Potentially more problematic are the soon-to-be-released tools for creating custom and fine-tuned Stable Diffusion models. An “AI furry porn generator” profiled by Vice offers a preview of what might come; an art student going by the name of CuteBlack trained an image generator to churn out illustrations of anthropomorphic animal genitalia by scraping artwork from furry fandom sites. The possibilities don’t stop at pornography. In theory, a malicious actor could fine-tune Stable Diffusion on images of riots and gore, for instance, or propaganda.
Already, testers in Stability AI’s Discord server are using Stable Diffusion to generate a range of content disallowed by other image generation services, including images of the war in Ukraine, nude women, an imagined Chinese invasion of Taiwan, and controversial depictions of religious figures like the Prophet Mohammed. Many of the results bear telltale signs of an algorithmic creation, like disproportionate limbs and an incongruous mix of art styles. But others are passable on first glance. And the tech, presumably, will continue to improve.
Mostaque acknowledged that the tools could be used by bad actors to create “really nasty stuff,” and CompVis says that the public release of the benchmark Stable Diffusion model will “incorporate ethical considerations.” But Mostaque argues that — by making the tools freely available — it allows the community to develop countermeasures.
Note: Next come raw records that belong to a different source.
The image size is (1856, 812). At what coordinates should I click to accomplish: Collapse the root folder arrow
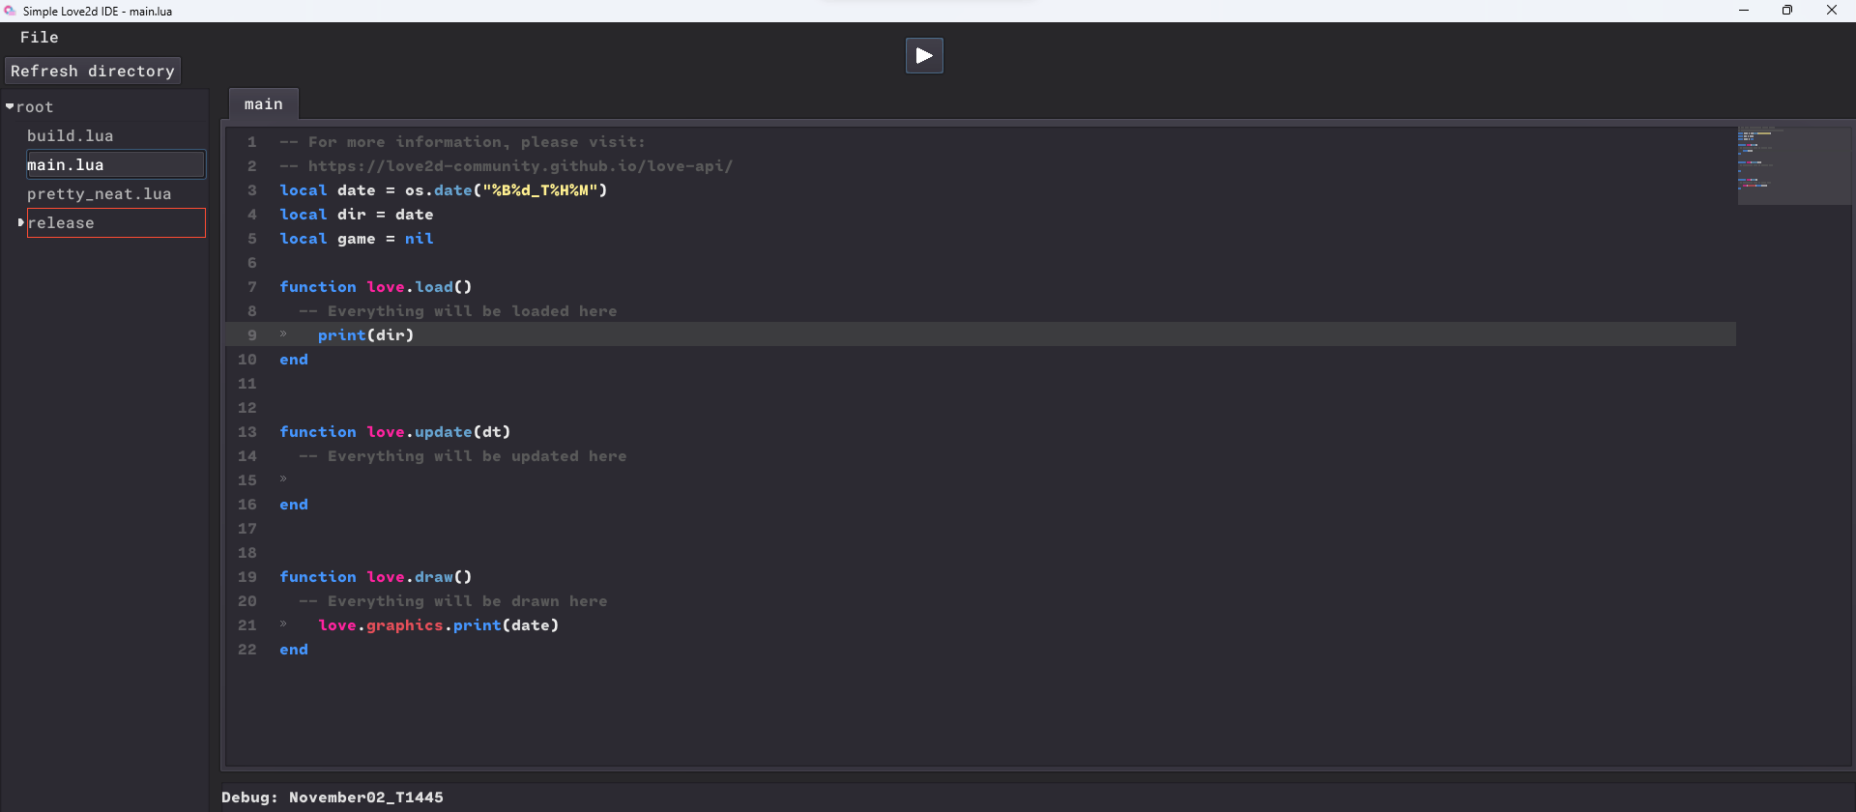(x=10, y=107)
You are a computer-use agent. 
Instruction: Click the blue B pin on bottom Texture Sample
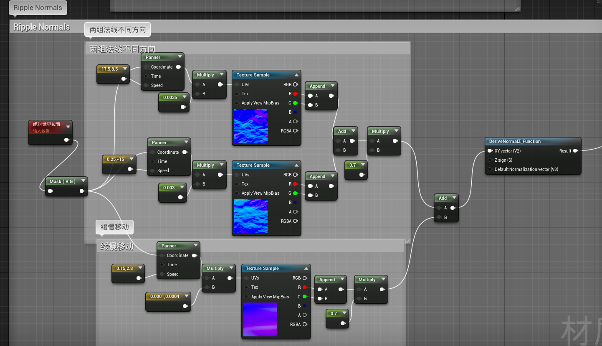(306, 306)
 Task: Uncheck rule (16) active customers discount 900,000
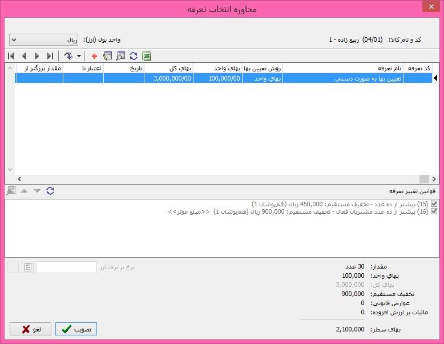coord(434,211)
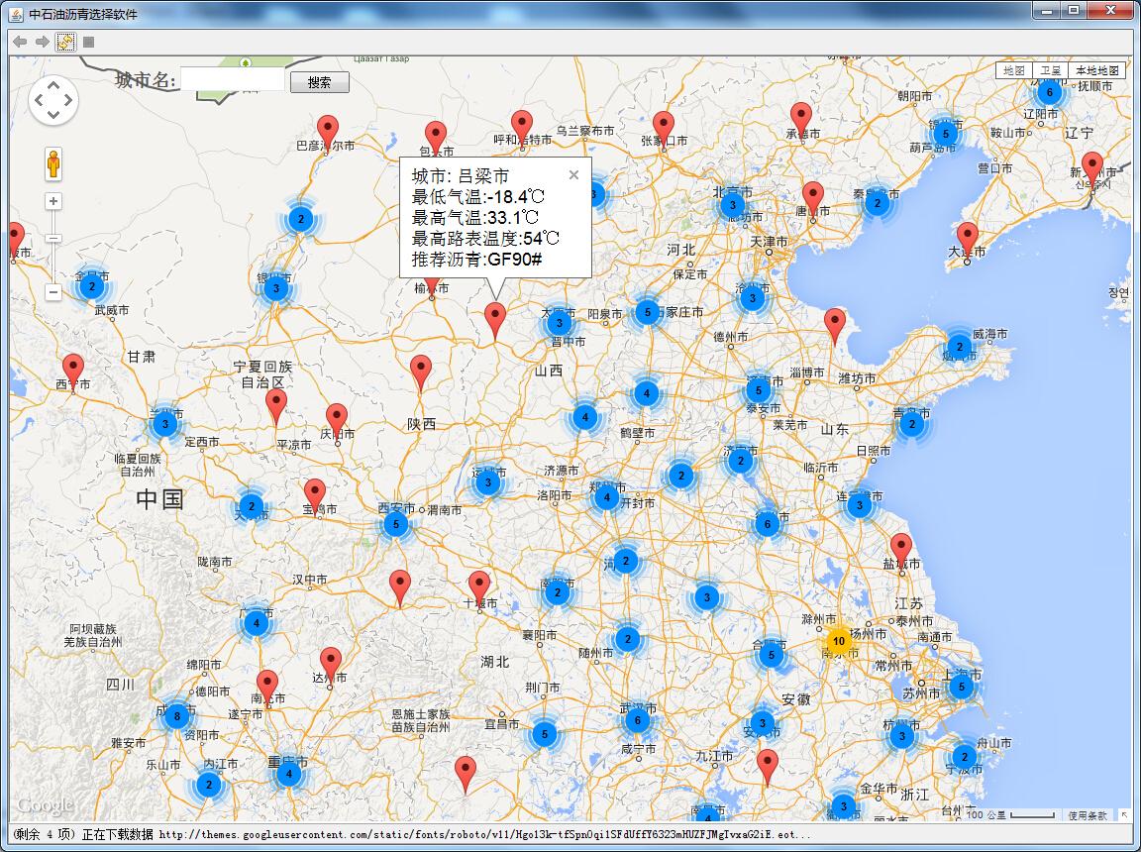Screen dimensions: 1141x852
Task: Select the 本地地图 map type
Action: tap(1096, 71)
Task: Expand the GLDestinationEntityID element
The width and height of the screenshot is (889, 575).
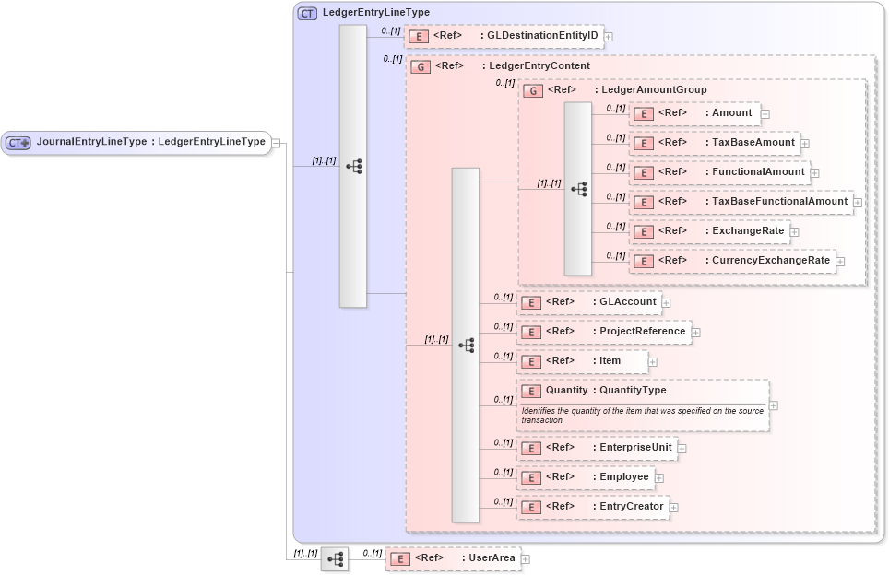Action: [608, 36]
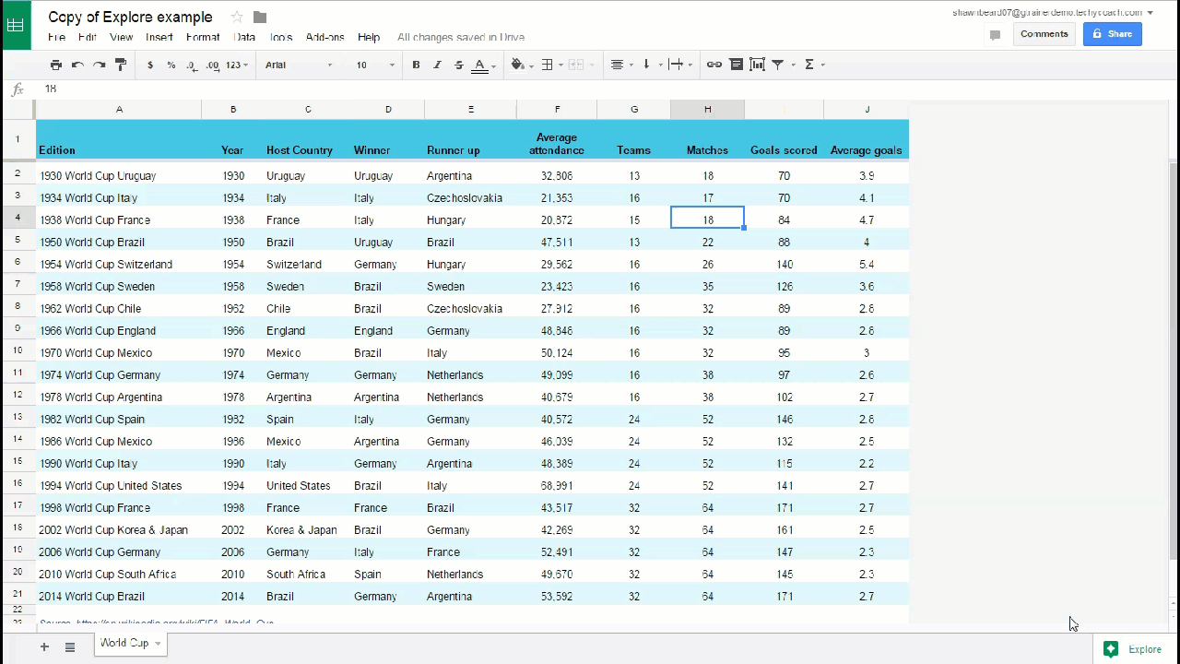Click the Undo arrow icon
Image resolution: width=1180 pixels, height=664 pixels.
77,65
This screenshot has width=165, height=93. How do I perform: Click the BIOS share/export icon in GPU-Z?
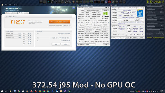point(103,19)
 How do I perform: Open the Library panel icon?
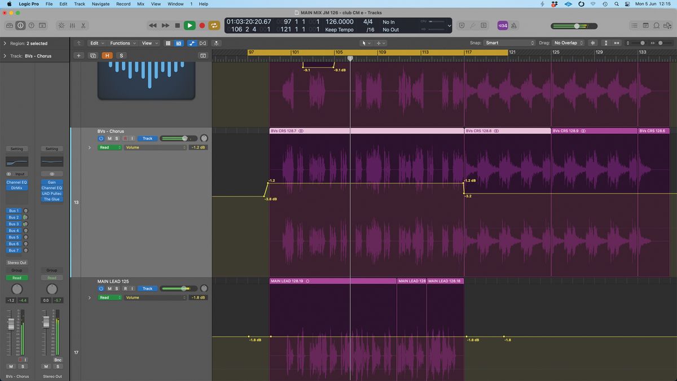point(9,25)
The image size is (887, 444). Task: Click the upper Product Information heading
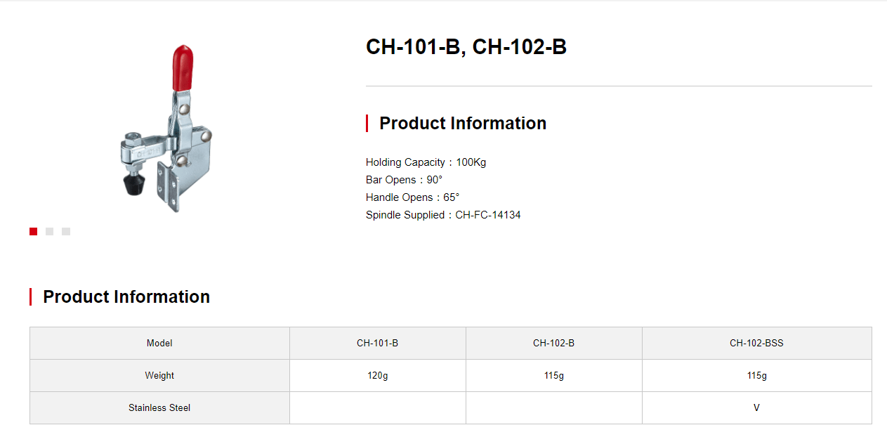point(463,123)
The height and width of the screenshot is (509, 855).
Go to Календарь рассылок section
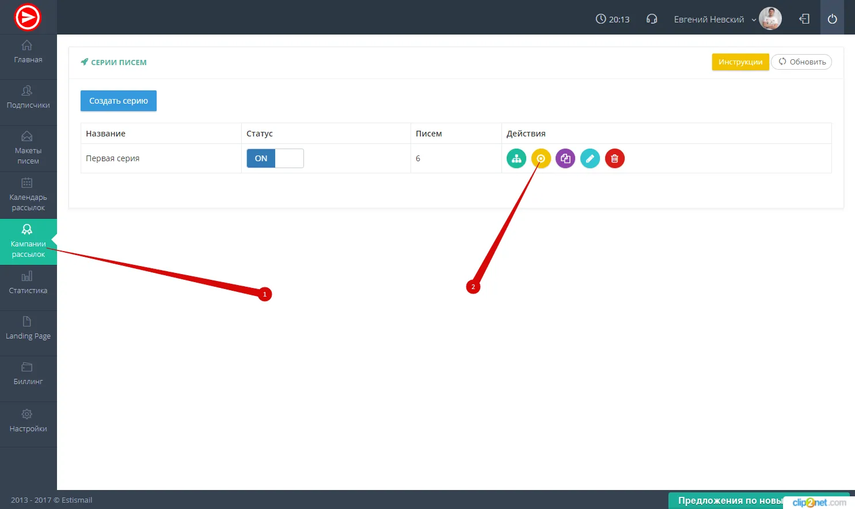28,195
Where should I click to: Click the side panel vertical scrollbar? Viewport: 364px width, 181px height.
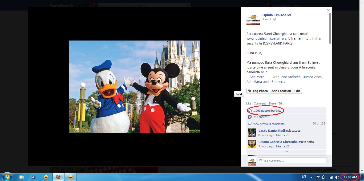[330, 28]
“We hope to be the catalyst to coordinate global open source AI, both independent and academic, to build vital infrastructure, models and tools to maximize our collective potential,” Mostaque said. “This is amazing technology that can transform humanity for the better and should be open infrastructure for all.”
Not everyone agrees, as evidenced by the controversy over “GPT-4chan,” an AI model trained on one of 4chan’s infamously toxic discussion boards. AI researcher Yannic Kilcher made GPT-4chan — which learned to output racist, antisemitic and misogynist hate speech — available earlier this year on Hugging Face, a hub for sharing trained AI models. Following discussions on social media and Hugging Face’s comment section, the Hugging Face team first “gated” access to the model before removing it altogether, but not before it was downloaded over a thousand times.
Meta’s recent chatbot fiasco illustrates the challenge of keeping even ostensibly safe models from going off the rails. Just days after making its most advanced AI chatbot to date, BlenderBot 3, available on the web, Meta was forced to confront media reports that the bot made frequent antisemitic comments and repeated false claims about former U.S. president Donald Trump winning reelection two years ago.
BlenderBot 3’s toxicity came from biases in the public websites that were used to train it. It’s a well-known problem in AI — even when fed filtered training data, models tend to amplify biases like photo sets that portray men as executives and women as assistants. With DALL-E 2, OpenAI has attempted to combat this by implementing techniques, including dataset filtering, that help the model generate more “diverse” images. But some users claim that they’ve made the model less accurate than before at creating images based on certain prompts.
Stable Diffusion contains little in the way of mitigations besides training dataset filtering. So what’s to prevent someone from generating, say, photorealistic images of protests, “evidence” of fake moon landings and general misinformation? Nothing really. But Mostaque says that’s the point.
“A percentage of people are simply unpleasant and weird, but that’s humanity,” Mostque said. “Indeed, it is our belief this technology will be prevalent, and the paternalistic and somewhat condescending attitude of many AI aficionados is misguided in not trusting society … We are taking significant safety measures including formulating cutting-edge tools to help mitigate potential harms across release and our own services. With hundreds of thousands developing on this model, we are confident the net benefit will be immensely positive and as billions use this tech harms will be negated.”